==== Input data
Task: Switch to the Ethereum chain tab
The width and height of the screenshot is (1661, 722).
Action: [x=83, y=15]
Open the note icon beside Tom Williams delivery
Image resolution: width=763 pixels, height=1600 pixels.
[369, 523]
========
Directions for this task: Having read the entries, output all of them verbatim.

Response area:
Task: Switch to the Ethereum chain tab
The width and height of the screenshot is (1661, 722).
Action: [x=83, y=15]
Open the note icon beside Tom Williams delivery
Image resolution: width=763 pixels, height=1600 pixels.
[369, 523]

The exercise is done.